Collected data entries:
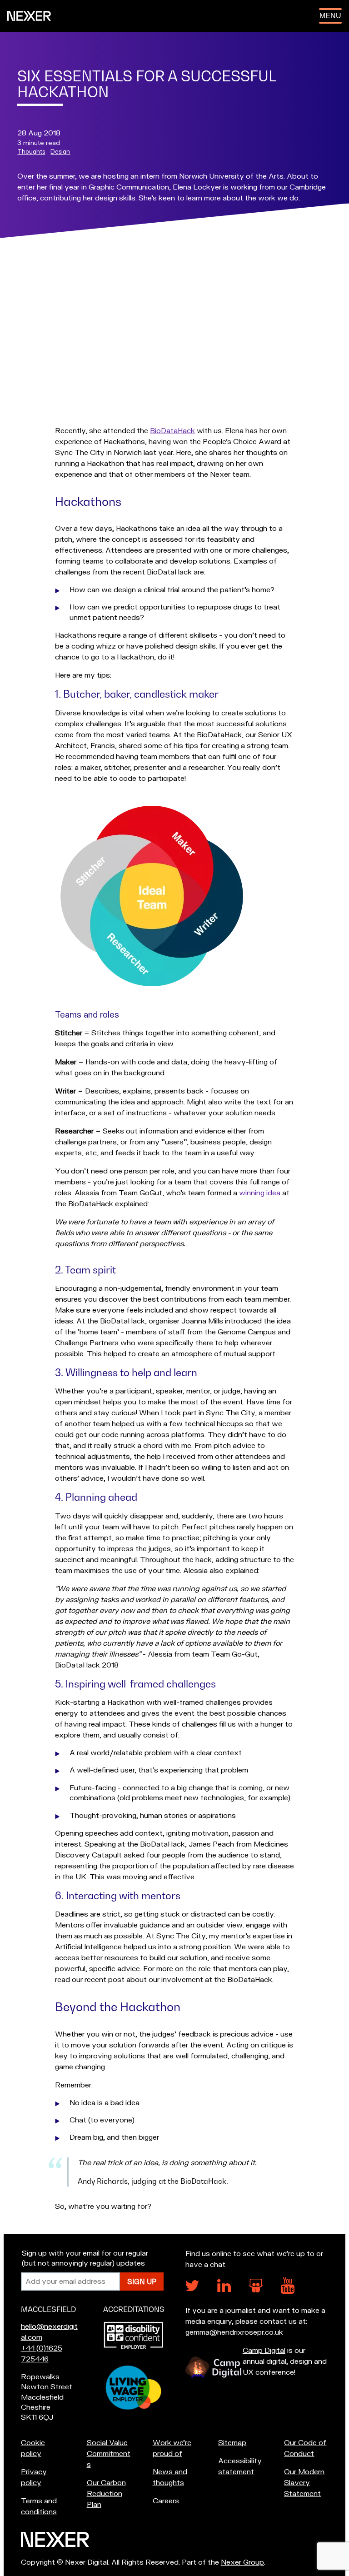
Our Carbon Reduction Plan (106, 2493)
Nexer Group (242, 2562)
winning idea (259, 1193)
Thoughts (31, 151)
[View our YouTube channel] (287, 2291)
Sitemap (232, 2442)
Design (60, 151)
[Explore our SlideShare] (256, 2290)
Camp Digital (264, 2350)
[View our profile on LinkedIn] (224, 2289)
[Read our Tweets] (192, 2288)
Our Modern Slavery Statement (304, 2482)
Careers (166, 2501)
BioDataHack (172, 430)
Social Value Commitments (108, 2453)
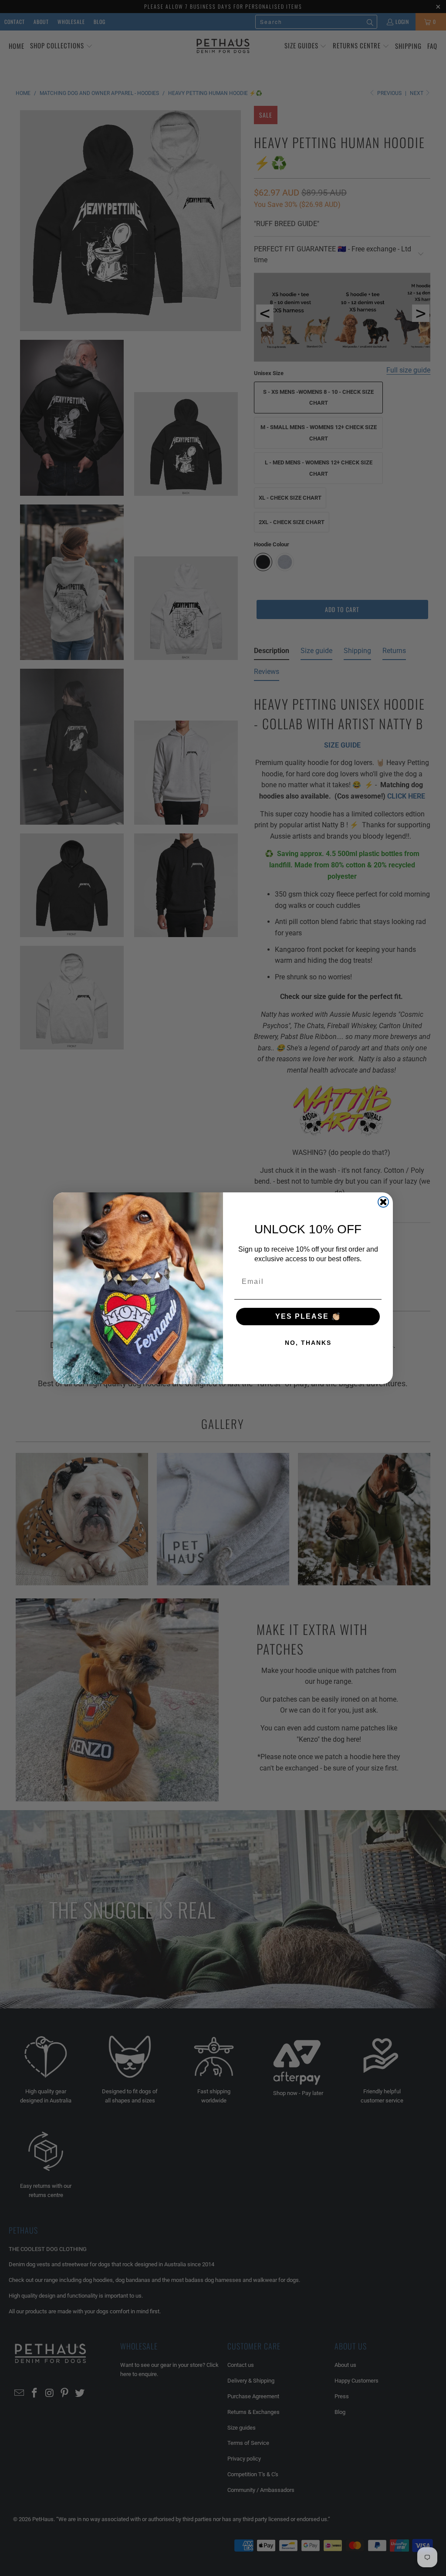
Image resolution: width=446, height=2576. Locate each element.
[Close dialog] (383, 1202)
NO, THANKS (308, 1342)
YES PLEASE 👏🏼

...

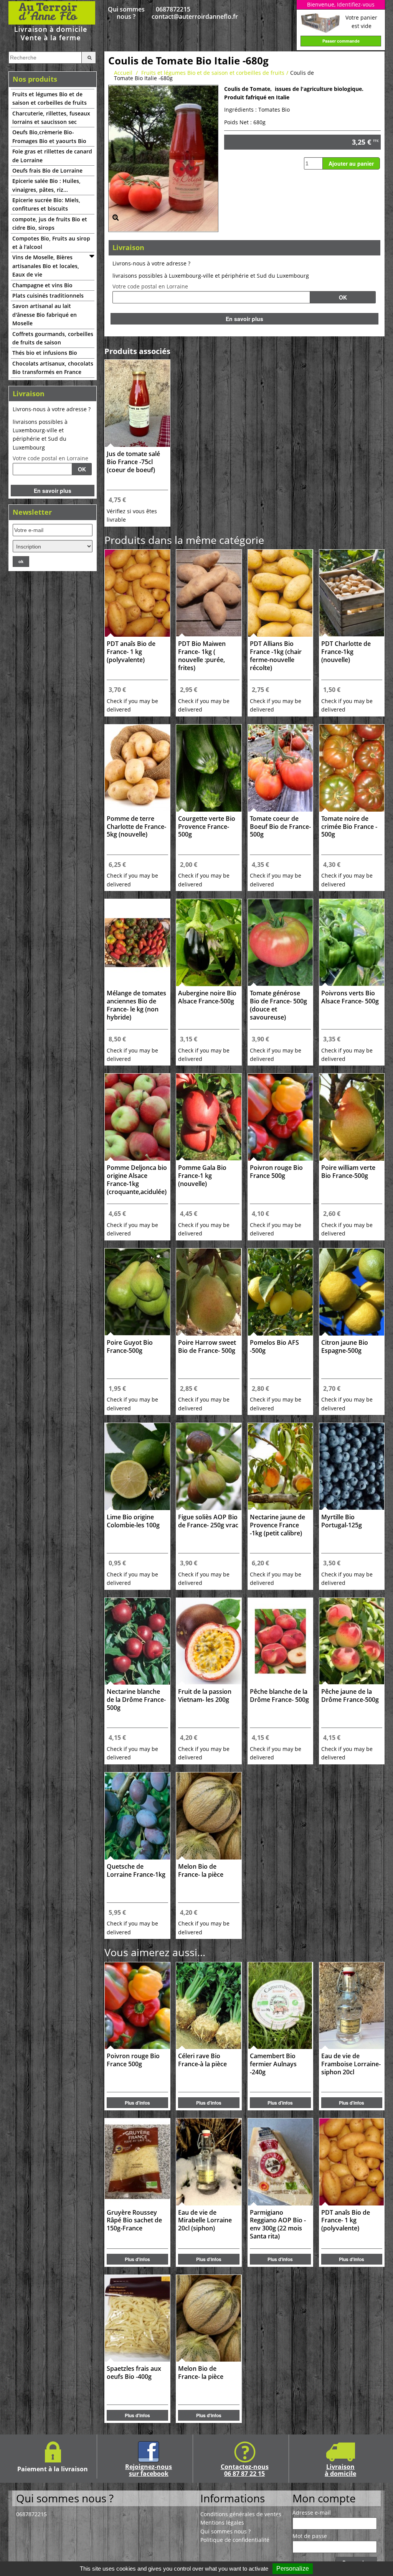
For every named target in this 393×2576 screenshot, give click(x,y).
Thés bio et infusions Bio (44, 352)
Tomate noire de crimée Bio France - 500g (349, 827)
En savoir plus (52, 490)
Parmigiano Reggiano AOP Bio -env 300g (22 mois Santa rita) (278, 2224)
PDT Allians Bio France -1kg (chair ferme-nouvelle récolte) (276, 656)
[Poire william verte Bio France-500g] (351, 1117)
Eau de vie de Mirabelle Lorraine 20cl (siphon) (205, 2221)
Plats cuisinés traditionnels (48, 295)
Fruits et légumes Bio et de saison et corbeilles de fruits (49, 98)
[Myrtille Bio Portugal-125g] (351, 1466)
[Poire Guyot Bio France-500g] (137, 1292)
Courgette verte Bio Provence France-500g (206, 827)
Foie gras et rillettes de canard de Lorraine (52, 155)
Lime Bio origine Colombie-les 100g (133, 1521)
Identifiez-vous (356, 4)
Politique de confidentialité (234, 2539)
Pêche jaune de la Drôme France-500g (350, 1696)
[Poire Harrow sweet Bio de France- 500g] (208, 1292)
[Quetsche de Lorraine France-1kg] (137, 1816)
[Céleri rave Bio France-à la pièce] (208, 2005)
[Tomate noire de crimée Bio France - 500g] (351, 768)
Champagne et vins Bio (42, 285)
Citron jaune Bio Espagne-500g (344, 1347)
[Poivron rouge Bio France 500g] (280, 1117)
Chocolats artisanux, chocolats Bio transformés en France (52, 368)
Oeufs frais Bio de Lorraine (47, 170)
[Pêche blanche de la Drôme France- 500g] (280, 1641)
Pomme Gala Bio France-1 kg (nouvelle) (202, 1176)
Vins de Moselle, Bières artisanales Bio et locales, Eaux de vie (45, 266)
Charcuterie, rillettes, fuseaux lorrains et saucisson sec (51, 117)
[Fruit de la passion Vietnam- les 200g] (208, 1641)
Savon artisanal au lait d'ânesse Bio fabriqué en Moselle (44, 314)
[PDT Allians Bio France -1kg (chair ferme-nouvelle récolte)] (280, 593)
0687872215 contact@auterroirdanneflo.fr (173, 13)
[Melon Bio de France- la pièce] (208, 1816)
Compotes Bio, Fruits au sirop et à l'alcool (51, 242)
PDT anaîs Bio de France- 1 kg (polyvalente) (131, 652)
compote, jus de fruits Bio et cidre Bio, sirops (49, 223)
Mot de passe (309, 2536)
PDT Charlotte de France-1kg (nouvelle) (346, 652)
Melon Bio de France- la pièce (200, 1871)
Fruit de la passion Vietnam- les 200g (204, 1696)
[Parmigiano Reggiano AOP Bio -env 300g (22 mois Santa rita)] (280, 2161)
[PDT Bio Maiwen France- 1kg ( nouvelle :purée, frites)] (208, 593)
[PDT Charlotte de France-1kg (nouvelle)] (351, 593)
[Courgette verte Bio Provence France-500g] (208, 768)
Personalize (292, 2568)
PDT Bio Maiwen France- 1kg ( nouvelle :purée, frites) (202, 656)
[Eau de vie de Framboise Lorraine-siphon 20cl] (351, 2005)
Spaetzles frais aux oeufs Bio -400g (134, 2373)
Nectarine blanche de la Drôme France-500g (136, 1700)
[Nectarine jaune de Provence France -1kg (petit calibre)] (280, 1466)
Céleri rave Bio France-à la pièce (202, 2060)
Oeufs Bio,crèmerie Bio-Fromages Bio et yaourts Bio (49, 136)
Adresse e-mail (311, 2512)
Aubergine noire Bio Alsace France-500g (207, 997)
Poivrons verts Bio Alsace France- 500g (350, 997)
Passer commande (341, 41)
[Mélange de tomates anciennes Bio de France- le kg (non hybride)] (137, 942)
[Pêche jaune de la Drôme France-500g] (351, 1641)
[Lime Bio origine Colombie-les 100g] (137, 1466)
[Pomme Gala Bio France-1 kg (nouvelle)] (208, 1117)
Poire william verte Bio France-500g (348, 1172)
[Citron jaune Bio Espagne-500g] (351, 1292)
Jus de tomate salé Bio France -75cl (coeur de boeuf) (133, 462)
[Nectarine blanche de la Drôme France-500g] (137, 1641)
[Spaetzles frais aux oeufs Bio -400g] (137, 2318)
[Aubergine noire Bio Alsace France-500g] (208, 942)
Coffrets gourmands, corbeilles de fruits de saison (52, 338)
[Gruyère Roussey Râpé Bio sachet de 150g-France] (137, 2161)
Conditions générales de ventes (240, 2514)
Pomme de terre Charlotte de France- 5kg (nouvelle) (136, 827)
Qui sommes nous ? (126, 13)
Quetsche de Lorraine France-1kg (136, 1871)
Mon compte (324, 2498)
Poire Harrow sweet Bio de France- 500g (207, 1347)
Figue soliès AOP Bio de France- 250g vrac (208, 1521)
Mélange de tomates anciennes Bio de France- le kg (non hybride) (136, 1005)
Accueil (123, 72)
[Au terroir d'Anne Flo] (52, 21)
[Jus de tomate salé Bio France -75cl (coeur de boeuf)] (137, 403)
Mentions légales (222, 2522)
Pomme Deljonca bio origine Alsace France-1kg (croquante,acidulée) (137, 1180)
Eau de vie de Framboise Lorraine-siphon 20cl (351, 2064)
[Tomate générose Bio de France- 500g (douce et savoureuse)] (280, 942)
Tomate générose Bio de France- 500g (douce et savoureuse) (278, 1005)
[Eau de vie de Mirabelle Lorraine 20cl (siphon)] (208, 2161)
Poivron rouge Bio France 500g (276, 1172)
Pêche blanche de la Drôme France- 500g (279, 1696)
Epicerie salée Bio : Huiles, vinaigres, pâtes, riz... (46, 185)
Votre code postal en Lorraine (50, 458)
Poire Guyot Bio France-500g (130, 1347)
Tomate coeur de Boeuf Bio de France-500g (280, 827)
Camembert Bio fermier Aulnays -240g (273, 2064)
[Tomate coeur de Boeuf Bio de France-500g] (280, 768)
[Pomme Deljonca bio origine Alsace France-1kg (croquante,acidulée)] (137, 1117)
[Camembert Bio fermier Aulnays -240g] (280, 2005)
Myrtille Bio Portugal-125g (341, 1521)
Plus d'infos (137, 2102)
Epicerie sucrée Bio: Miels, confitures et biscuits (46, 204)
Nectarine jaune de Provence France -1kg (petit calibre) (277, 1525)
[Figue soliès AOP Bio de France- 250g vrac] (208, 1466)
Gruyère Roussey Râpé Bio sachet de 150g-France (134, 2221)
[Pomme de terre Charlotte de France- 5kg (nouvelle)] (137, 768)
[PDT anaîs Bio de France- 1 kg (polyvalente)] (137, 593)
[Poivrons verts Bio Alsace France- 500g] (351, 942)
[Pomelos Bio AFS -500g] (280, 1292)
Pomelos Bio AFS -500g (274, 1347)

§ Exercise aim: Copy the entries above exactly, but only the stretch from the line containing "Our Carbon Reduction Plan (106, 2493)" through the line containing "YES PLEASE 👏🏼". Keep both end lines; drop the pictures.

§ Response to this task:
Our Carbon Reduction Plan (106, 2493)
Nexer Group (242, 2562)
winning idea (259, 1193)
Thoughts (31, 151)
[View our YouTube channel] (287, 2291)
Sitemap (232, 2442)
Design (60, 151)
[Explore our SlideShare] (256, 2290)
Camp Digital (264, 2350)
[View our profile on LinkedIn] (224, 2289)
[Read our Tweets] (192, 2288)
Our Modern Slavery Statement (304, 2482)
Careers (166, 2501)
BioDataHack (172, 430)
Social Value Commitments (108, 2453)
Image resolution: width=446, height=2576. Locate each element.
[Close dialog] (383, 1202)
NO, THANKS (308, 1342)
YES PLEASE 👏🏼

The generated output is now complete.